METHODS: From 2004 to 2013, 12 syndromic patients with proven obstructive sleep apnea and failed conservative management underwent Lefort III osteotomies through extended transconjunctival and 1 cm vestibular incisions. Ages ranged from 3-15 yrs. Osteotomies were performed with the Sonopet Ultrasonic Aspirator (Stryker) and subsequent rigid external device (KLS-Martin) fixation. Distraction was performed at 2 mm a day and discontinued when airway was deemed improved by direct microlaryngoscopy. Linear bone movements were measured by weekly cephalographs.
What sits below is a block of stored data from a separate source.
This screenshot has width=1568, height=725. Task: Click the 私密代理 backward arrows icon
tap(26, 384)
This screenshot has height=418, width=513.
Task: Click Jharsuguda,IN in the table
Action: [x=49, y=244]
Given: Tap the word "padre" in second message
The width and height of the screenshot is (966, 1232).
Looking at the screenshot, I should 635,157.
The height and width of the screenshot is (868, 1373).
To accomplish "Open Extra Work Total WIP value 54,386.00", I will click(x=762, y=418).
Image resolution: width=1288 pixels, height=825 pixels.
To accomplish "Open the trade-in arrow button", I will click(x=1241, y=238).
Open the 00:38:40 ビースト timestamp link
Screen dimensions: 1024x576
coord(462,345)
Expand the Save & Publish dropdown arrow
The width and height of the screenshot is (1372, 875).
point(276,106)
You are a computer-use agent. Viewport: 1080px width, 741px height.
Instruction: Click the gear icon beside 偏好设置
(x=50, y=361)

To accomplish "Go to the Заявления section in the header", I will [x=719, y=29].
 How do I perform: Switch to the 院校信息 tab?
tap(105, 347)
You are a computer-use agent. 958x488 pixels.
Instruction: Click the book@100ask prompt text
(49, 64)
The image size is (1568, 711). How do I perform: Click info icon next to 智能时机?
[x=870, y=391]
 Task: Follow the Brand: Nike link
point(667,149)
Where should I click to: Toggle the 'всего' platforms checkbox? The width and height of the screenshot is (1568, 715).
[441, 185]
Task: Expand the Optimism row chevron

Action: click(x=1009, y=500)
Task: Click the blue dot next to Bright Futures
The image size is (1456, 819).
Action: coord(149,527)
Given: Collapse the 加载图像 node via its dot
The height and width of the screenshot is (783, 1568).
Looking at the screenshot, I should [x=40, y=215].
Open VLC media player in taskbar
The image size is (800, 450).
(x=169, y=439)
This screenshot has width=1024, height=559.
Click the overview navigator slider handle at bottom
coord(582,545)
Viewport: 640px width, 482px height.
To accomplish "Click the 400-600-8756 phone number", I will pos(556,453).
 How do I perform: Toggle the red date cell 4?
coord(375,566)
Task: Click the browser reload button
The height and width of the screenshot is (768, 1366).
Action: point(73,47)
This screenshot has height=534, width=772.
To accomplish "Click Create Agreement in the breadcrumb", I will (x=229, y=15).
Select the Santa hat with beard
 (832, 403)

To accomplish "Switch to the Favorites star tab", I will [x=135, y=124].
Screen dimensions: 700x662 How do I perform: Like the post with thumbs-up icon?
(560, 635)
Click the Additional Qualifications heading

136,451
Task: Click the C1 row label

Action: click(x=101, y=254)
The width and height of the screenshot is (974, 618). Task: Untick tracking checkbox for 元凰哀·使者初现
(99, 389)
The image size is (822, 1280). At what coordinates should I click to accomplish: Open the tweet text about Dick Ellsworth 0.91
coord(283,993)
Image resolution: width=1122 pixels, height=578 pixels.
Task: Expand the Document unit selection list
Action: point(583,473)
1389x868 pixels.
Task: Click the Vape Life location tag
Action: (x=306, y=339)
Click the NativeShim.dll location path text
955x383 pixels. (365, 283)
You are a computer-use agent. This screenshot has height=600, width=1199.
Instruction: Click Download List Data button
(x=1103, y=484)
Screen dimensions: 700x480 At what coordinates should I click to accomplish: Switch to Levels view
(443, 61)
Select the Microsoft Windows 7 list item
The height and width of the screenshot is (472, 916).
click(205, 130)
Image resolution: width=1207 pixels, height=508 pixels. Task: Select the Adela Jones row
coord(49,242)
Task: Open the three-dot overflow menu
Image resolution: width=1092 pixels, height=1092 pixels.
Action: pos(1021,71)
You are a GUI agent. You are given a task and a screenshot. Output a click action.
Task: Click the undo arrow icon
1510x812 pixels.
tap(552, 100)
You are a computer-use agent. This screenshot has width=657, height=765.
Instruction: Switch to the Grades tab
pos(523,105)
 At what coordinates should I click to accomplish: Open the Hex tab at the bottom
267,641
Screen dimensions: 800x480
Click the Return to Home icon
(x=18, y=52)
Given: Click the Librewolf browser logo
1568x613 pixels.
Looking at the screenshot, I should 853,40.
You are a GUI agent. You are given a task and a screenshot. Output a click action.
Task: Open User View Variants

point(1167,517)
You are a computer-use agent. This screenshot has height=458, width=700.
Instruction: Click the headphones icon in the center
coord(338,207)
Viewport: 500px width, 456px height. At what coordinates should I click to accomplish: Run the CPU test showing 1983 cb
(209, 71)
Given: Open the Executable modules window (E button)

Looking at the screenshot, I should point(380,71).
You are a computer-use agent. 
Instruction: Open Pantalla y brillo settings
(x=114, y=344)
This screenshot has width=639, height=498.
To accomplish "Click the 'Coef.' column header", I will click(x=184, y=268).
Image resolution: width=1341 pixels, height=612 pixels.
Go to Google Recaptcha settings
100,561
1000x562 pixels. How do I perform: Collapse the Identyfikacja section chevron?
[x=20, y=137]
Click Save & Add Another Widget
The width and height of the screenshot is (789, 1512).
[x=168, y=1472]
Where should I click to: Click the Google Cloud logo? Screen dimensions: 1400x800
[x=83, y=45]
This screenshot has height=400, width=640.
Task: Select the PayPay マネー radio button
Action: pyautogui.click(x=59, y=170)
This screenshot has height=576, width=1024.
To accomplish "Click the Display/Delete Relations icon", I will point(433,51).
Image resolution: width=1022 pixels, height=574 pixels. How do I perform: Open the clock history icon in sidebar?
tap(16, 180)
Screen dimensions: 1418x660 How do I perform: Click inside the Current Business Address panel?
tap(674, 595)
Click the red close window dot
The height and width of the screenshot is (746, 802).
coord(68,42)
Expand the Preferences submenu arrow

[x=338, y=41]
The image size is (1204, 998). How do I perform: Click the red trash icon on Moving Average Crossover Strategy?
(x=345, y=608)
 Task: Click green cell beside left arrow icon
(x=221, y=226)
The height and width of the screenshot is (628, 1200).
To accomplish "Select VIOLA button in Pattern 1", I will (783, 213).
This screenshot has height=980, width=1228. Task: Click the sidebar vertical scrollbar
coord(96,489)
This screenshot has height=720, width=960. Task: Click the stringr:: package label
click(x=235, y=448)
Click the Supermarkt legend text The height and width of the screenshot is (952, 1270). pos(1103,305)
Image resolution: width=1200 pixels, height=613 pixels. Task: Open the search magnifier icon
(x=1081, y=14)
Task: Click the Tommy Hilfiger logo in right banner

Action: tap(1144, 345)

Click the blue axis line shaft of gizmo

RESULTS: 2-D cephalometrics were used to assess pre-operative and post-operative midface movement up to 2 years following surgery. The average pre and post-operative posterior airway space (PAS) increase in distance is 8.99+ 5.4 mm (43.5 %). The average pre and post-operative menton to hyoid (Me-Hy) increase in distance was 19.72 + 9.8 mm (47.9%). The average SNA angle increase is 13.4 + 7.5 degrees post-distraction. Average blood loss was 295mL. Comparative outcome data will be presented regarding operative cost, ICU and overall hospital stay, blood loss, transfusion rates, decannulation rates and peri-operative complications.

CONCLUSION: Drawbacks of LeFort III distraction relate to extensive degloving during hardware placement and osteotomy. We developed a transconjunctival approach to address these issues utilizing ultrasonic osteotomy and limited dissection. Early outcomes appear to be superior to open procedures with improved stability and decreased morbidity.